ASSIGNMENT
From the line that contains "The width and height of the screenshot is (1431, 841)." down to the final line of the listing below, set down every line exactly, both ends included, and drop the pictures.

DATA LISTING
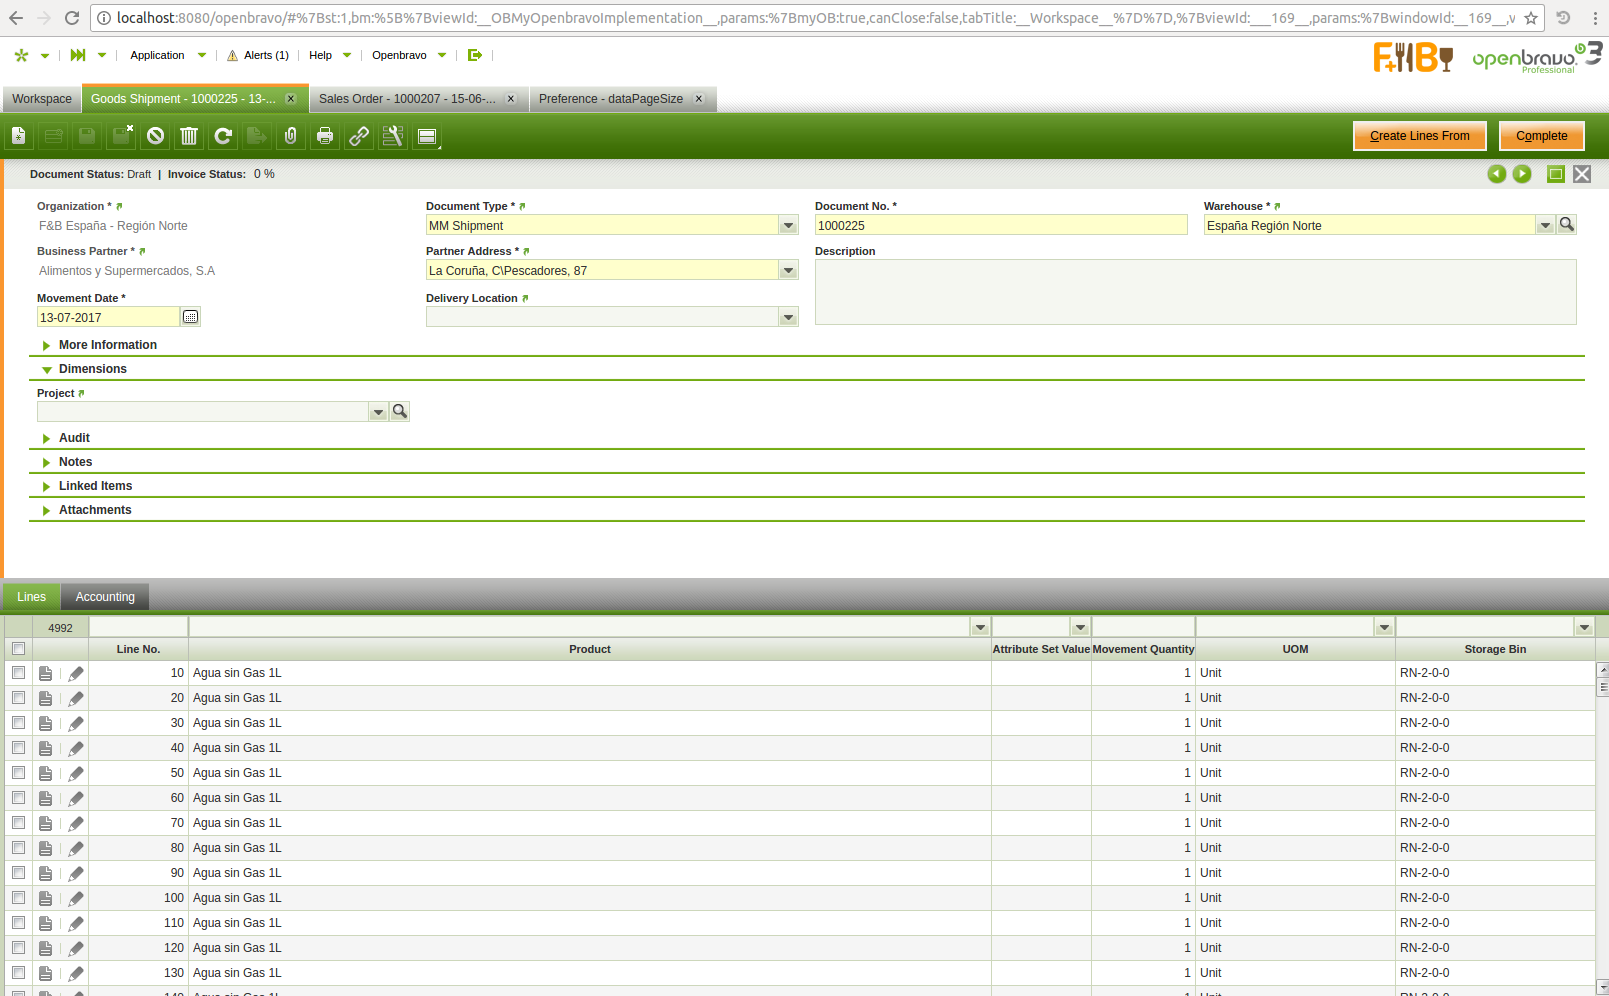The width and height of the screenshot is (1609, 996).
Task: Click the print record icon
Action: [325, 136]
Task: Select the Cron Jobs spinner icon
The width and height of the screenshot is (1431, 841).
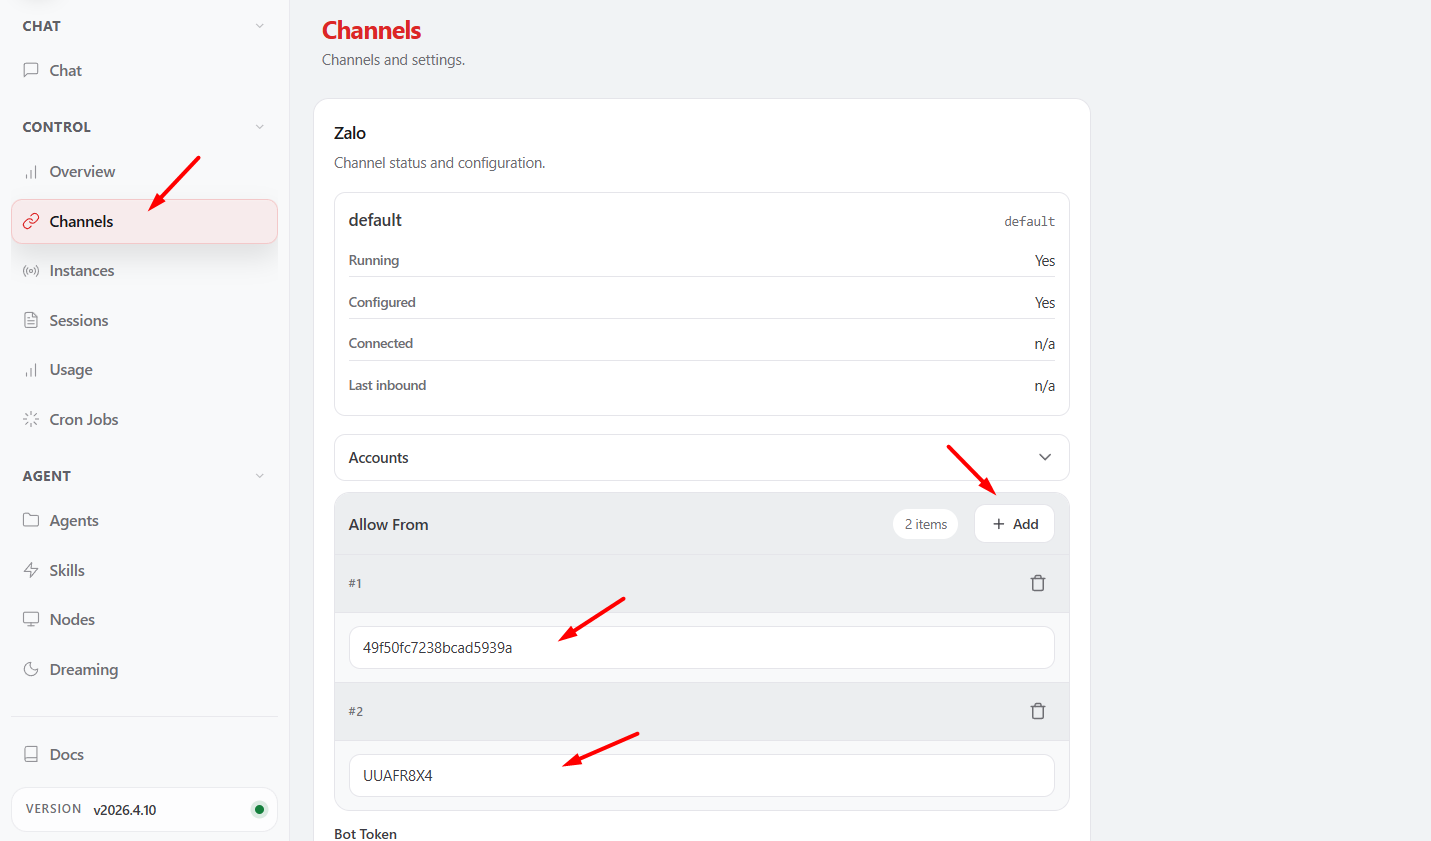Action: click(31, 419)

TASK OUTPUT
The width and height of the screenshot is (1431, 841).
Action: click(31, 419)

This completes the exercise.